Phil Silvia has fowarded a link to an update of the article first published a few years ago – now withdrawn. It is now published by Science Open …

https://www.scienceopen.com/hosted-document?doi=10.14293/ACI.2025.0003

It is also available in a paper edition in the journal ‘Airbursts and Cratering Impacts‘ … and they have some other interesting articles in the same volume.

I shall do another post on this when I have fully read the article but it seems to have added a lot of additional information to the original article, especially where it concerns the fragments of human bone in the destruction layer.

The original article, published in Scientific Reports back in 2021, has been updated and expanded. It is a very long article as it sets out to rebuff its mainstream critics. A long read. One that I would normally print off to read at leasure. However, this one is going to take a lot of printer ink. Make sure you have enough ink in your cartridge. Or you could dip in and out and only print off the bits you are especially interested in keeping as a source of information in the future. The auithors have incorporated data on the directionality of the blast wave – SW to NE. It has found similarities between shocked quartz at Hammam and shocked quartz at Tunguska. In the past, this idea has been disputed. It is now back on.

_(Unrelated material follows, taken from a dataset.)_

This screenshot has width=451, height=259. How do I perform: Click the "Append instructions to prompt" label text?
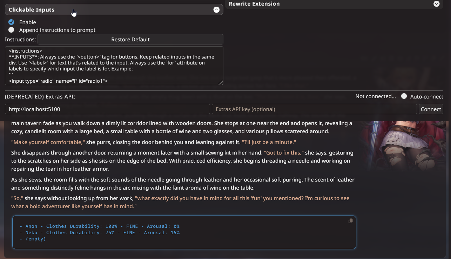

It is an extremely detailed account. The focus of interest is mostly the destruction layer that covers the top of the former city. It is dated by C14 methodology [calibrated] to around 1650BC. The uncalibrated date would therefore be somewher around 1500BC. They also discuss various other possible causes for the destruction that involve extreme heat. They go on to compare it to an atomic detonation, what they know about the Tunguska blast, and a hydrocode airburst model. The destruction layer itself comes in 3 parts. The lowest is mainly pulverised mudbrick mixed with larger melted and unmelted mudbrick fragments, plaster fragments, broken pottery, and melted pottery. Above this is a second layer comprised of thin, windblown, fine grained laminations – including fragments of plaster, limestone, and charcoal. The hird part is a charcoal and ash rich ‘dark layer’ – found everywhere across the site. Numerous fragments of human bone exist in the destruction layer.